Alex Cole, at his home in Pliny, West Virginia. (Kaylyn Cole for Earthjustice)

Instead of heeding the people, the state of Ohio approved the plan’s permits – so the community took the state to court. On behalf of local advocates, Earthjustice sued the Ohio Department of Natural Resources in 2021 for hastily allowing the project to go forward without fully evaluating its dangers to humans and the environment.

Challenging a key component  of a major buildout – like the storage for oil or gas – has been key to Earthjustice’s successes against new petrochemical projects in this region and in the Gulf Coast. Without those early permits, similar projects can be delayed or stopped in other places.

Stopping those permits also strikes at the industry’s wallet, which led to the Mountaineer facility’s demise. “A project without permits is bad for investors,” says Adrienne Bloch, the managing attorney of Earthjustice’s fossil fuels program. As the Mountaineer case made its way through court, the company’s mining permits lapsed, scaring off investors and putting the project indefinitely on hold.

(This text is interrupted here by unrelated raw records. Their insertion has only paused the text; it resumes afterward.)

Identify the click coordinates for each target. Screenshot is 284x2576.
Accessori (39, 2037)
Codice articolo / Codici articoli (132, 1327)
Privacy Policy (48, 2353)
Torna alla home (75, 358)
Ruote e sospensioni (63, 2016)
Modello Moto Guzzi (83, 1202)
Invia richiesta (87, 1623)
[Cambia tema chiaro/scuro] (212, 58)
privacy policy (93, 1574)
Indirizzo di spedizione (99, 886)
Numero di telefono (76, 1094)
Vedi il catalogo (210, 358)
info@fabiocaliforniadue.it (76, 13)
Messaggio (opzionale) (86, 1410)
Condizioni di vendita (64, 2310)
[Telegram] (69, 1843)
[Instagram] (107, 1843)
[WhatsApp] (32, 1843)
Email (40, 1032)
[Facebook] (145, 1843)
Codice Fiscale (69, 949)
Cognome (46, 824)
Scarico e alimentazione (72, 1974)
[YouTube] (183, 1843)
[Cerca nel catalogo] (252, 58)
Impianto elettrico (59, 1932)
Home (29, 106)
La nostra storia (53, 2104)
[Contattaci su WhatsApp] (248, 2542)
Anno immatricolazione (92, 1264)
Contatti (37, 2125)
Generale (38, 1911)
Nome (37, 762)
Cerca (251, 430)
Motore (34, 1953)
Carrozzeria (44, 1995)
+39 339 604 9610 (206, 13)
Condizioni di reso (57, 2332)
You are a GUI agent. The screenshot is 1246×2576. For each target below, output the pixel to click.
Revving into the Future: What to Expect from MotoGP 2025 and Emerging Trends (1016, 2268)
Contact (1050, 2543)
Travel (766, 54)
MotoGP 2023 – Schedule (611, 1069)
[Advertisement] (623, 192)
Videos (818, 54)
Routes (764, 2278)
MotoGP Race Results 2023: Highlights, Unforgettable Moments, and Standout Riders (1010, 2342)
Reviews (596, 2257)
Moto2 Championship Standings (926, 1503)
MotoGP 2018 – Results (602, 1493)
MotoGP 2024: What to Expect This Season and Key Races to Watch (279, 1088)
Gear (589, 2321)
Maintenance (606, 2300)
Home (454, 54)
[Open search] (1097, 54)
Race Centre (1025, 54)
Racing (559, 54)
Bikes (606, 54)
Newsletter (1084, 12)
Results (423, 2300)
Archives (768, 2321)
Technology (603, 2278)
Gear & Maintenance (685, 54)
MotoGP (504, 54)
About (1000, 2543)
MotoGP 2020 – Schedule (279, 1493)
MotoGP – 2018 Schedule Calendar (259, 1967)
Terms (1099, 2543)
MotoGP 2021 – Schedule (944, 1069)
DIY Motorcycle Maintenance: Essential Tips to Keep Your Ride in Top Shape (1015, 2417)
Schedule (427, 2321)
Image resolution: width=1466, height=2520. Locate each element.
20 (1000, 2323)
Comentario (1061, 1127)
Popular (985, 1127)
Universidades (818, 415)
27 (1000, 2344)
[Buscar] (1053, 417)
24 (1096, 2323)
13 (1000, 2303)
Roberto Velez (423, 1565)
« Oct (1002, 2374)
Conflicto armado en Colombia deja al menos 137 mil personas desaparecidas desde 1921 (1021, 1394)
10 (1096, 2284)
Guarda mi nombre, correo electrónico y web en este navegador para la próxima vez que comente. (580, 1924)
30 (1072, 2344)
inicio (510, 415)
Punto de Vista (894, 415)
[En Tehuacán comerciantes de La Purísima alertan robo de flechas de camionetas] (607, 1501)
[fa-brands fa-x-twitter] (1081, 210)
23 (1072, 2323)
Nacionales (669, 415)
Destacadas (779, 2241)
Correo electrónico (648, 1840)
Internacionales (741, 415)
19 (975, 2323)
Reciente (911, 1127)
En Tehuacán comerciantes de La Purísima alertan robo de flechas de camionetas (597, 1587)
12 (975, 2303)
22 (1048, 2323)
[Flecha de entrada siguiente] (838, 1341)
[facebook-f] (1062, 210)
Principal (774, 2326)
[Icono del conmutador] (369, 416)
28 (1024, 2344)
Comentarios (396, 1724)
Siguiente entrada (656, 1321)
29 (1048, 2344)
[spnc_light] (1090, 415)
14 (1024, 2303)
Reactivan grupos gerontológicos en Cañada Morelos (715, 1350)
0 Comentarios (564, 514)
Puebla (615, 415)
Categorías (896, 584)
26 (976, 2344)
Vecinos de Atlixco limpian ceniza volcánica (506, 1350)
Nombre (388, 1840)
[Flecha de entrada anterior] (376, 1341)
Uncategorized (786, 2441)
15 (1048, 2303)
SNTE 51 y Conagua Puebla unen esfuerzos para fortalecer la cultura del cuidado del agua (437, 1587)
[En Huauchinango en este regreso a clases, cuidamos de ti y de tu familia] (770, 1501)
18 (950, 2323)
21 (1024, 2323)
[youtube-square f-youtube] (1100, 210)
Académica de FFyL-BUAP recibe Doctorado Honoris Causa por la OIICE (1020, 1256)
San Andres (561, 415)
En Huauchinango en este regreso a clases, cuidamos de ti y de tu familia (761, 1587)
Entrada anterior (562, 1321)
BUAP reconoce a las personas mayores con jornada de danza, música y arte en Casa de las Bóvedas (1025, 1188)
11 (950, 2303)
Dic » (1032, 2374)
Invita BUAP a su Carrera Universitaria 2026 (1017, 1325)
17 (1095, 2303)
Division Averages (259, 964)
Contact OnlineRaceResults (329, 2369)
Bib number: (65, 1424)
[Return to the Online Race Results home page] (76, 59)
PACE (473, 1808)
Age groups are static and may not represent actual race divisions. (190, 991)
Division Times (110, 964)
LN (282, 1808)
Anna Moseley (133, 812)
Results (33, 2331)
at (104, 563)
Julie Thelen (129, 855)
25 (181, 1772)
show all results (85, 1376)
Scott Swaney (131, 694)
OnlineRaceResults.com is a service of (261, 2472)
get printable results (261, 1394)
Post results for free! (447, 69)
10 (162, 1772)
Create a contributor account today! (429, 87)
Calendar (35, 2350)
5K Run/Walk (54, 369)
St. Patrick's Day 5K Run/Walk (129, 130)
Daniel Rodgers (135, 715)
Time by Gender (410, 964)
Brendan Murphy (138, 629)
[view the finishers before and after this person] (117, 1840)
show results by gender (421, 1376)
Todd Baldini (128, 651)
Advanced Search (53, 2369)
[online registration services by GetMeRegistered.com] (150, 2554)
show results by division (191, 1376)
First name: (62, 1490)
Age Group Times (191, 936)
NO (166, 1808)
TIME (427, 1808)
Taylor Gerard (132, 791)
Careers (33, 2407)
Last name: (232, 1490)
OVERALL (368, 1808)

If the company tries to revive its bid for permits again, Earthjustice will meet them in court.  “From the pipelines to the storage wells and the petrochemical complexes downstream, this project was bad,” says Hunter. “We will be here alongside communities to make sure it never happens.”

Putting the brakes on toxic trains

But Mountaineer is only one battle in the larger fight to stop the fossil fuel industry’s plastic buildout.

First spurred by explosive train accidents involving crude oil tank cars, Earthjustice is pushing for national standards to ensure such disasters stop happening, and to keep communities informed about what material trains are carrying through their backyards. In 2018, the Trump administration removed safety rules that required modern braking systems on trains carrying hazardous cargo. Earthjustice appealed on behalf of conservation groups, but the government failed to respond – silently siding with companies like Norfolk Southern, the operator of the train that derailed in East Palestine, which lobbied against stringent safety requirements. Since the Ohio disaster, we’ve renewed our call to reinstate and even increase those requirements.

No community should be the chemical dumping ground for a dirty industry hanging on by a thread. In the year since the train derailment in East Palestine, the Biden administration still hasn’t declared it a disaster – which means residents have not received meaningful federal relief in the form of health services and comprehensive environmental testing. Earthjustice is supporting local groups who are demanding the administration to make the declaration immediately.

“Taking action helps channel people’s anger,” says Cole. “This is going to be a big example that, even though we’re taking on a system built on greed, it’s not all hopeless.”